描述（由适用提供）：慢性进行性纤维化肺部疾病，例如特发性肺纤维化，基本上无法治疗，迫切需要阐明机制以帮助发现新型有效治疗。这些疾病涉及内源性肺和骨髓之间通过无数介质衍生细胞之间的复杂而复杂的相互作用，尚未确定其完整光谱。 relm¿（抗蛋白样分子¿）/fizz1（在炎症区域1中发现），最近发现，抵抗素分子家族的成员在肺纤维化动物模型中被高度诱导，并证明可以激活成纤维细胞，并通过促进肌纤维细胞区分并增强对凋亡刺激的抵抗力。它主要由肺上皮细胞表达，这可以通过STAT6诱导Th2细胞因子诱导。这些元素在小鼠中的缺乏会降低与肺纤维化减少相关的肺部。尽管有暗示性的证据表明在纤维化中发挥作用，但RELM纤维化中的确切体内作用仍不清楚。这 该项目的中心假设是Relmâ及其同源第二个家庭成员Relm¿ /Fizz2在肺部损伤过程中被诱导在上皮细胞中，从而激活相邻 成纤维细胞和促肌纤维细胞分化，并参与募集O骨髓衍生的细胞。

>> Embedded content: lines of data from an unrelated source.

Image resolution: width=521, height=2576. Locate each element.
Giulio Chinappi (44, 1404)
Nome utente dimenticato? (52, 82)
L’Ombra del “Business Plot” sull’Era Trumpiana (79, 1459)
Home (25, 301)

这些介体引发的这些细胞元素之间的相互作用导致纤维化及其进展。 The Aims are to, 1) analyze effects of RELM¿ /¿ deficiency and overexpression on normal and injured lung, 2) evaluate the role of RELM¿ /¿ in bone marrow-derived fibroblast-like progenitor cell recruiting and consequent impact on fibrosis, 3) identify their cellular receivers, primary downstream signaling pathways and regulated target genes, and 4) examine the regulation of RELM¿ gene expression in lung type II肺泡上皮细胞。这些方法将探索生化和分子工具的组合，以剖析与其表达相关的分子机制，并将使用已经可用的转基因鼠菌株来确认其在体内的重要性。骨髓嵌合体小鼠将用于评估肺部细胞募集。